Its own reformers might not approve of such practices, but on the whole the Church went along with it.
One day, perhaps, young Silversleeves too might become a bishop.
Why had he gone with them? Did he even like them?
No, but they were the young bloods of Lon
don – men from leading merchant families like his own. Once a month they went out. Black hoods. Daggers and swords. One time, over to the stews across the river. A whore at sword point. They made her give it to all of them for nothing. How she cursed! And the peasant they had found in the woods. They had taken him for such a ride in his cart. A moonlit night. The fellow was so frightened he thought he was bewitched. They drove him into a stream and left him there. How they’d enjoyed reliving that one.

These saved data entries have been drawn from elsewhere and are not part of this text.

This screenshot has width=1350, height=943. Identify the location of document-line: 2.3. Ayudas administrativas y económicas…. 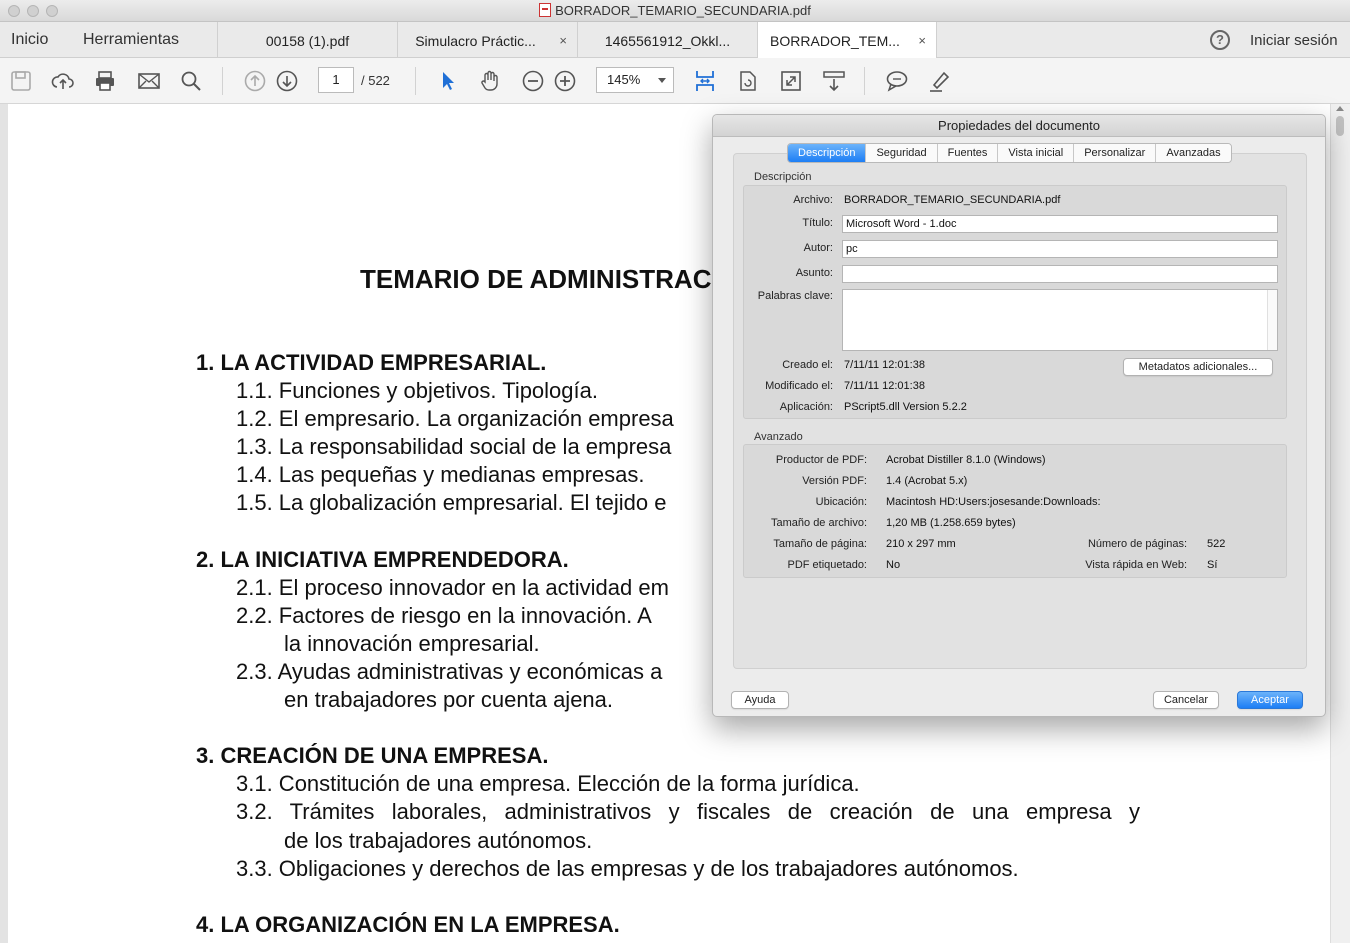
(450, 672). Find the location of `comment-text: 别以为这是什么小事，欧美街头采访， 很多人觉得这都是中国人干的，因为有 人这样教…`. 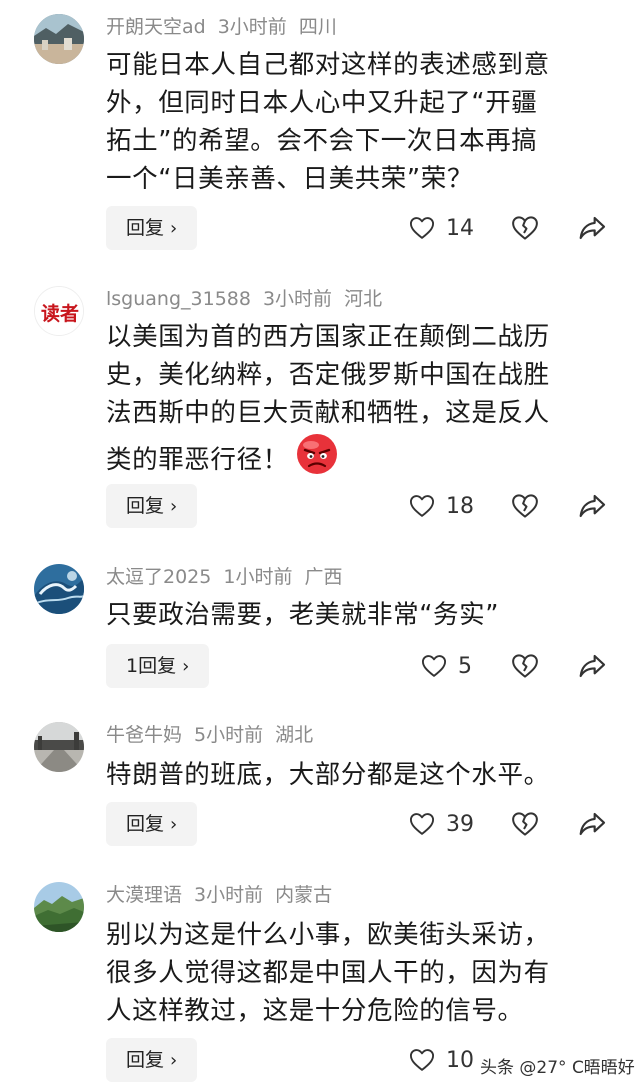

comment-text: 别以为这是什么小事，欧美街头采访， 很多人觉得这都是中国人干的，因为有 人这样教… is located at coordinates (356, 973).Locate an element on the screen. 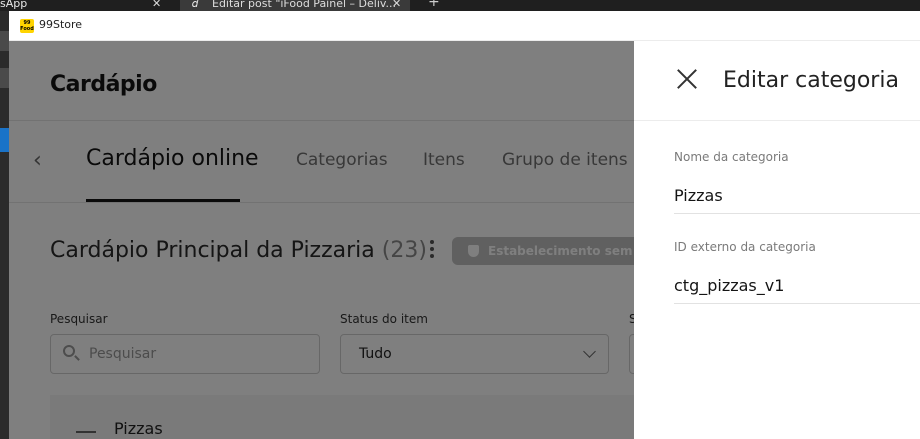 The width and height of the screenshot is (920, 439). tab-favicon-icon: 𝑑 is located at coordinates (196, 5).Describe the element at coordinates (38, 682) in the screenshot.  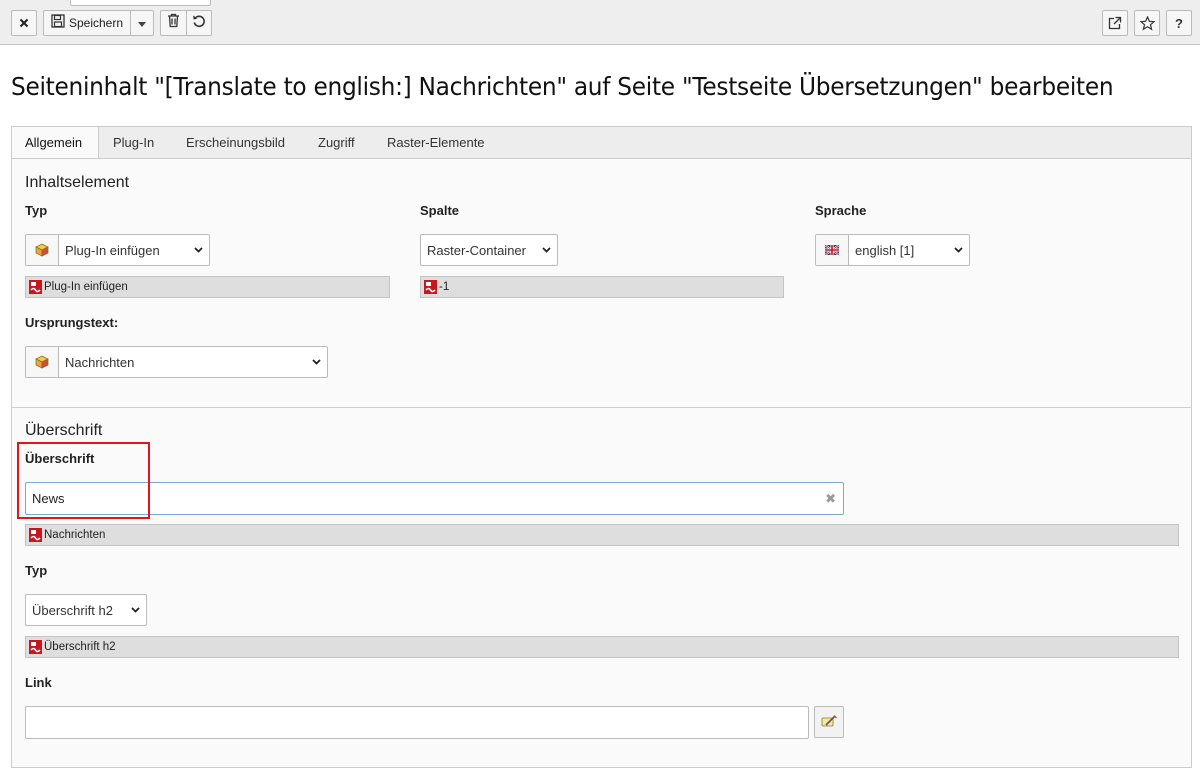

There was no harm in it. All the young bloods were playing these pranks. It was just the fashion. Nobody took it too seriously. The more daring the better.
But why did he go along?
“You look like a woman,” they used to chant at school. They used to laugh at him. “And you act like one too.” That stupid song. He’d shown them. He went with the wildest gang now. No one got caught.
Until last night.
“We have to do something special.” That’s what Le Blond had said. “After all, it’s coronation day.”
Coronation day. A strange business that had been. Perhaps if it had not been so strange, he might not have gone out drinking with his friends afterwards. He might never have gone along.
They were all so drunk. How else could they have gone to the wrong house? Dear God. It wasn’t the baker at all. It was an armourer. A fellow with a coat of mail, strong as a blacksmith. What a fight he had put up. They were only going to steal the fellow’s shirt. Just a trophy.
Then the apprentice. That wide-eyed boy with a knife. And then . . . He could not bear to think of it. His hands were clenched. Try to relax.
Nobody had seen him. They had all run. The hue and cry had been raised. They’d scattered. Nobody could have seen him.
The coronation that had taken place in Westminster Abbey the previous day, 14 June 1170, had been remarkable for two reasons. The first was that the young man being crowned was not, in fact, the king.